#### Provided records:
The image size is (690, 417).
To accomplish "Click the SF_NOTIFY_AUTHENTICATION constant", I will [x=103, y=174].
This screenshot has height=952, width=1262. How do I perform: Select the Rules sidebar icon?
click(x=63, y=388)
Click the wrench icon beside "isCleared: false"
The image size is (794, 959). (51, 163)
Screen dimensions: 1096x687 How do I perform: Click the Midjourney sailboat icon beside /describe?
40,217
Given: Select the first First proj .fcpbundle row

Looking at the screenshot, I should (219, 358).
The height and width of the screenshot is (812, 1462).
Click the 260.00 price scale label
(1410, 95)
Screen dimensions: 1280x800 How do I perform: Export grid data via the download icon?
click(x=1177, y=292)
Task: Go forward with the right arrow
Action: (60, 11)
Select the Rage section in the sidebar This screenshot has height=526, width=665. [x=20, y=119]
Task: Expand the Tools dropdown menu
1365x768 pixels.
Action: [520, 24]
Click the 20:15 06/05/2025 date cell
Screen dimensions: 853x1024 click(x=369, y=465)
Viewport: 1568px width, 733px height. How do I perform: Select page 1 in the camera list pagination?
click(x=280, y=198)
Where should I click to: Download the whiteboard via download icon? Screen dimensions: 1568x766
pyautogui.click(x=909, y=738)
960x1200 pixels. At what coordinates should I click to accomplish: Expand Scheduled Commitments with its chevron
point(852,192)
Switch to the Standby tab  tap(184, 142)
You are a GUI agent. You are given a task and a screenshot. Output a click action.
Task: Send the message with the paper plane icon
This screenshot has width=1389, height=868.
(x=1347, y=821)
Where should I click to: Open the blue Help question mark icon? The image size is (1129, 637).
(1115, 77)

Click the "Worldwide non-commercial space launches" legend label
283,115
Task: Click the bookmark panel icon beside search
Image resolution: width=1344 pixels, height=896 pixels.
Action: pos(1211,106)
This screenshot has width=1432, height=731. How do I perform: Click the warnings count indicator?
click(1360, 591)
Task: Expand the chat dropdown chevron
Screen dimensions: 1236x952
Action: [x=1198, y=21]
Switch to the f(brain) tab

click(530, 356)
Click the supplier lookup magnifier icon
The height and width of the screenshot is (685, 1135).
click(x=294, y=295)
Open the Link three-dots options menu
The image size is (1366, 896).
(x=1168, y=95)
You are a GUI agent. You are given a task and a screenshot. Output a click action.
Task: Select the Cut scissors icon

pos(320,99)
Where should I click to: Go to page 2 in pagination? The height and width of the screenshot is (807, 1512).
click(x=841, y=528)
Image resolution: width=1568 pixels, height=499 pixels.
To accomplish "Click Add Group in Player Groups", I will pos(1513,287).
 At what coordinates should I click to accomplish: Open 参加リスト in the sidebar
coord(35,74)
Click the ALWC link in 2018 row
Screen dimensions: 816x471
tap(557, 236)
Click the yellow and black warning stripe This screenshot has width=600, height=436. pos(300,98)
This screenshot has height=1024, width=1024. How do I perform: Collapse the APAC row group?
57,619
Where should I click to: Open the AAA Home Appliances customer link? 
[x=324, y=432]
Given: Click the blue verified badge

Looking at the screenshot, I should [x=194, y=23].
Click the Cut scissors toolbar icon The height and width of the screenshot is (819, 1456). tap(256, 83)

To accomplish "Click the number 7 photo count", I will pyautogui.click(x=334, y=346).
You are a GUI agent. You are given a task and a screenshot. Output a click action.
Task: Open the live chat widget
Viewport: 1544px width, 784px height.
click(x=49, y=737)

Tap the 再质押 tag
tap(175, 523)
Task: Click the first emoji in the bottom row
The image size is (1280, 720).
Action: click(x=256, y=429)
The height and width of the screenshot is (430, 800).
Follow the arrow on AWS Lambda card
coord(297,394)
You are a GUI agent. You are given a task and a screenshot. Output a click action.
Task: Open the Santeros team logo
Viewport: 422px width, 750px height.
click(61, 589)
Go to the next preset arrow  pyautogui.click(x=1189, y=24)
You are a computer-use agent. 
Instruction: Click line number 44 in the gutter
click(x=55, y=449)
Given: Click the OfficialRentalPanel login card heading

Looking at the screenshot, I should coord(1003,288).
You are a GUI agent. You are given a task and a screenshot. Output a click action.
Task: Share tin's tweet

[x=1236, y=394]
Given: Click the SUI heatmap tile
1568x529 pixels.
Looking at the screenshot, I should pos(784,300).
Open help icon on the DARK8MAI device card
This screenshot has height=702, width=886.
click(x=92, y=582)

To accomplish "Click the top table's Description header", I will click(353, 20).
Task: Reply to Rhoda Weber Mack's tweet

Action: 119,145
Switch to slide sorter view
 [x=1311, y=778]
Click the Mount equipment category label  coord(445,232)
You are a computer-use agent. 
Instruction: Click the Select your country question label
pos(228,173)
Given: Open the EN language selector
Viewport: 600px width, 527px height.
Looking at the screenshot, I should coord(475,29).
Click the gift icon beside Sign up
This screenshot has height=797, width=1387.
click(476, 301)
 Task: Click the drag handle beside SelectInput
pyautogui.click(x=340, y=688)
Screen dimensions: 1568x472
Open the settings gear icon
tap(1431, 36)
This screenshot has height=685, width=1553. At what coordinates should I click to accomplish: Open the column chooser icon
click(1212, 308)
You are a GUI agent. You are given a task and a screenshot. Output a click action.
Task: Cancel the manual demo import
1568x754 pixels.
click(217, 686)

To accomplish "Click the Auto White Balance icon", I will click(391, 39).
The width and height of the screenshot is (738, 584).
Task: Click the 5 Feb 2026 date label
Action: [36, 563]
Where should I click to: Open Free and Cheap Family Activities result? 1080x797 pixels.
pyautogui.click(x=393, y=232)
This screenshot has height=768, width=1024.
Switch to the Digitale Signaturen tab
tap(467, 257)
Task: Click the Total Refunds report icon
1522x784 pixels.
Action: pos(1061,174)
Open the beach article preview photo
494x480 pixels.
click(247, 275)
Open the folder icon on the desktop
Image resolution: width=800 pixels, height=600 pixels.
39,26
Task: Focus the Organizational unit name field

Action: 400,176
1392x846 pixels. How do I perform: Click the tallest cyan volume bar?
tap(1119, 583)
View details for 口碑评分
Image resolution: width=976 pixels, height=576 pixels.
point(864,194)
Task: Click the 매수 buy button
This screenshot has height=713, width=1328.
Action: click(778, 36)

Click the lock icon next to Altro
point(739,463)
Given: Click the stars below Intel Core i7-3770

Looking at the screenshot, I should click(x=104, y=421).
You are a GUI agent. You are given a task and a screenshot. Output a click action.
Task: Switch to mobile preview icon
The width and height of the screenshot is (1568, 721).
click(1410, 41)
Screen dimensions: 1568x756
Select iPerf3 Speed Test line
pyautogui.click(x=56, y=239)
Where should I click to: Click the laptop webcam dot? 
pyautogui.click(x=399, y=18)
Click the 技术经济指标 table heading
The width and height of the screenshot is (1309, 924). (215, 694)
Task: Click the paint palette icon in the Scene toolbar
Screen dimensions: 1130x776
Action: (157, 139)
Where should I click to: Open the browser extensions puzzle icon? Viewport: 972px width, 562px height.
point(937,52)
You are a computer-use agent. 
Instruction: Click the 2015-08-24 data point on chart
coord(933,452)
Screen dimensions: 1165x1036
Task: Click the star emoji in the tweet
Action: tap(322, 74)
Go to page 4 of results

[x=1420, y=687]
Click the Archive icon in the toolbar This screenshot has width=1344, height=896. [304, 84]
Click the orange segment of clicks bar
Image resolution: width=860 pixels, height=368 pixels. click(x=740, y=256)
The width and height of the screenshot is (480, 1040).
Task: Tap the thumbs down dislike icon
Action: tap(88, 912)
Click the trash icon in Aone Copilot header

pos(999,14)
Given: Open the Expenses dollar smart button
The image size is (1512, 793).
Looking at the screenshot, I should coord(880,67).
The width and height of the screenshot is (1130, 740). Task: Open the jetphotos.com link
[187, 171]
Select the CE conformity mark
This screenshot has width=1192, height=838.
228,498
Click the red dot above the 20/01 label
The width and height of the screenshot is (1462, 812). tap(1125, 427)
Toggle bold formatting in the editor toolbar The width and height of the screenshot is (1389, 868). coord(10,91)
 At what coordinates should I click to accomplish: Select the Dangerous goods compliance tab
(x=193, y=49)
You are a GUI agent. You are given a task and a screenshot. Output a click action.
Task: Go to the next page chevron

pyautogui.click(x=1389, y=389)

#### Task details:
Reproduce verbatim everything in the material from the line containing "Given: Open the EN language selector" down to the line containing "The width and height of the screenshot is (1309, 924).", including both of those lines.

#### Answer:
Given: Open the EN language selector
Viewport: 600px width, 527px height.
Looking at the screenshot, I should coord(475,29).
Click the gift icon beside Sign up
This screenshot has height=797, width=1387.
click(476, 301)
 Task: Click the drag handle beside SelectInput
pyautogui.click(x=340, y=688)
Screen dimensions: 1568x472
Open the settings gear icon
tap(1431, 36)
This screenshot has height=685, width=1553. At what coordinates should I click to accomplish: Open the column chooser icon
click(1212, 308)
You are a GUI agent. You are given a task and a screenshot. Output a click action.
Task: Cancel the manual demo import
1568x754 pixels.
click(217, 686)

To accomplish "Click the Auto White Balance icon", I will click(391, 39).
The width and height of the screenshot is (738, 584).
Task: Click the 5 Feb 2026 date label
Action: [36, 563]
Where should I click to: Open Free and Cheap Family Activities result? 1080x797 pixels.
pyautogui.click(x=393, y=232)
This screenshot has height=768, width=1024.
Switch to the Digitale Signaturen tab
tap(467, 257)
Task: Click the Total Refunds report icon
1522x784 pixels.
Action: pos(1061,174)
Open the beach article preview photo
494x480 pixels.
click(247, 275)
Open the folder icon on the desktop
Image resolution: width=800 pixels, height=600 pixels.
39,26
Task: Focus the Organizational unit name field

Action: 400,176
1392x846 pixels. How do I perform: Click the tallest cyan volume bar?
tap(1119, 583)
View details for 口碑评分
Image resolution: width=976 pixels, height=576 pixels.
point(864,194)
Task: Click the 매수 buy button
This screenshot has height=713, width=1328.
Action: click(778, 36)

Click the lock icon next to Altro
point(739,463)
Given: Click the stars below Intel Core i7-3770

Looking at the screenshot, I should click(x=104, y=421).
You are a GUI agent. You are given a task and a screenshot. Output a click action.
Task: Switch to mobile preview icon
The width and height of the screenshot is (1568, 721).
click(1410, 41)
Screen dimensions: 1568x756
Select iPerf3 Speed Test line
pyautogui.click(x=56, y=239)
Where should I click to: Click the laptop webcam dot? 
pyautogui.click(x=399, y=18)
Click the 技术经济指标 table heading
The width and height of the screenshot is (1309, 924). (215, 694)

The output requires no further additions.